**Material supplied:**
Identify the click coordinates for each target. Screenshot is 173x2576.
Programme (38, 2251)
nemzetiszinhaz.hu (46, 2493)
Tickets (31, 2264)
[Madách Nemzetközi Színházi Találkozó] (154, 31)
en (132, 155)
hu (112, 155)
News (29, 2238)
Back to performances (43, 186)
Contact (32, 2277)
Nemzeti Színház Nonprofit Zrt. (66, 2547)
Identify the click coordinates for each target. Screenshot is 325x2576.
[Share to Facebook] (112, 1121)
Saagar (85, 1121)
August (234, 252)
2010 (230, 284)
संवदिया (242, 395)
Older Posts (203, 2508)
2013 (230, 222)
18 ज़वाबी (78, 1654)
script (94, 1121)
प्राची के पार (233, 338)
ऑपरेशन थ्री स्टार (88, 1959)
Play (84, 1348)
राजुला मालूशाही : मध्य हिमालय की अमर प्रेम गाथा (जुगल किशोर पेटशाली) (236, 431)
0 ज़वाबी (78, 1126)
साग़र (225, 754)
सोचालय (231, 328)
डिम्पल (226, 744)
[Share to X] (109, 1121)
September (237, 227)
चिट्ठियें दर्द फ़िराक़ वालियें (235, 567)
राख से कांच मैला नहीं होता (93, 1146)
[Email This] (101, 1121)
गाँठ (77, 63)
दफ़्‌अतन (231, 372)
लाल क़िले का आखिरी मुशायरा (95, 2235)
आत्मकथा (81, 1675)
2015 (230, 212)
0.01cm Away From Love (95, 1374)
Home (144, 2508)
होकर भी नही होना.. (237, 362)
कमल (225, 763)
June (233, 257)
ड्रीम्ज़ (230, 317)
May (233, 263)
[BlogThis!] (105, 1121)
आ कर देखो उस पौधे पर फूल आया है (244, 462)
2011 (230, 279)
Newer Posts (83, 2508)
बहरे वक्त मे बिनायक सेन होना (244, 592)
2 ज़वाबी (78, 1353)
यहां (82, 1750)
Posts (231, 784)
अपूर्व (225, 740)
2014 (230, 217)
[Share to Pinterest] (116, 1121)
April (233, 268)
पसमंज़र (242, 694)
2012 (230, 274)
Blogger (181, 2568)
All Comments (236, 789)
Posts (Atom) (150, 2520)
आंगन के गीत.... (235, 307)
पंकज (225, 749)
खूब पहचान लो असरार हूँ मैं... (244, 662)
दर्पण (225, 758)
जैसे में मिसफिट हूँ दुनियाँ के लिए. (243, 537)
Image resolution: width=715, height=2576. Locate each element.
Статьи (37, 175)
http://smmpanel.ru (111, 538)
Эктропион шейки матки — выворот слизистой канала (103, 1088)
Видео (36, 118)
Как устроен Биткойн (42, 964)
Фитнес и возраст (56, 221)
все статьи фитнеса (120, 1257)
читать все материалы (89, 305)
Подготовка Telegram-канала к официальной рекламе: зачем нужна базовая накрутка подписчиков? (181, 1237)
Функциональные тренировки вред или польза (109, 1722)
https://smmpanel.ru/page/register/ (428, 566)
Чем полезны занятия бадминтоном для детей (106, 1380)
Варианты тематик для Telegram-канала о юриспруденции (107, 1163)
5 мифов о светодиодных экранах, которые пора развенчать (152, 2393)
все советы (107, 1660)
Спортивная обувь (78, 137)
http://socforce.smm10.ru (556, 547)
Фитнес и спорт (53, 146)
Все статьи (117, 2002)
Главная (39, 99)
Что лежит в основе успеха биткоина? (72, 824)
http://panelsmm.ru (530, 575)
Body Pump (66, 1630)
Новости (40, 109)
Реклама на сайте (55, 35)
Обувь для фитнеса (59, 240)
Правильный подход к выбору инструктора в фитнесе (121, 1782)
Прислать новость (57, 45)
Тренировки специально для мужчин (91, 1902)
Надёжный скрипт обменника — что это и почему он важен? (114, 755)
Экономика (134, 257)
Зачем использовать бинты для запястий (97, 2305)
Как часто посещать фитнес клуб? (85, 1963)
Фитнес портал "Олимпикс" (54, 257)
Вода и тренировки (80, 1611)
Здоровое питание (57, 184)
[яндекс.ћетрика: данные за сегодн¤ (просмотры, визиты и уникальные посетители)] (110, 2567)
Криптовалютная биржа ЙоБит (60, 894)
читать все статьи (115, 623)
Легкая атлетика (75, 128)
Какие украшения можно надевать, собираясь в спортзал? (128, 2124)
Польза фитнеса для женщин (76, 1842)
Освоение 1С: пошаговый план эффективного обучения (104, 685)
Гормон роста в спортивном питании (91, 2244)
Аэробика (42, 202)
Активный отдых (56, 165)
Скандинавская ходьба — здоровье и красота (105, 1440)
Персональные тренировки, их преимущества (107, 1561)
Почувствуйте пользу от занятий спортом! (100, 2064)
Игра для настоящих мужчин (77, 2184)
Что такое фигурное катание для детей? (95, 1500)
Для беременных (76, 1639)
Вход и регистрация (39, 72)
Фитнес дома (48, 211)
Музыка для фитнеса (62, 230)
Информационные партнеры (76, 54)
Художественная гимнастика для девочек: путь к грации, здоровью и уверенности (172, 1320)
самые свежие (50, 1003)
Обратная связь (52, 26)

**What is required:** Within the records, filter for lines that contain the word "Telegram" and show each one.

**Response to this task:**
Подготовка Telegram-канала к официальной рекламе: зачем нужна базовая накрутка подписчиков? (181, 1237)
Варианты тематик для Telegram-канала о юриспруденции (107, 1163)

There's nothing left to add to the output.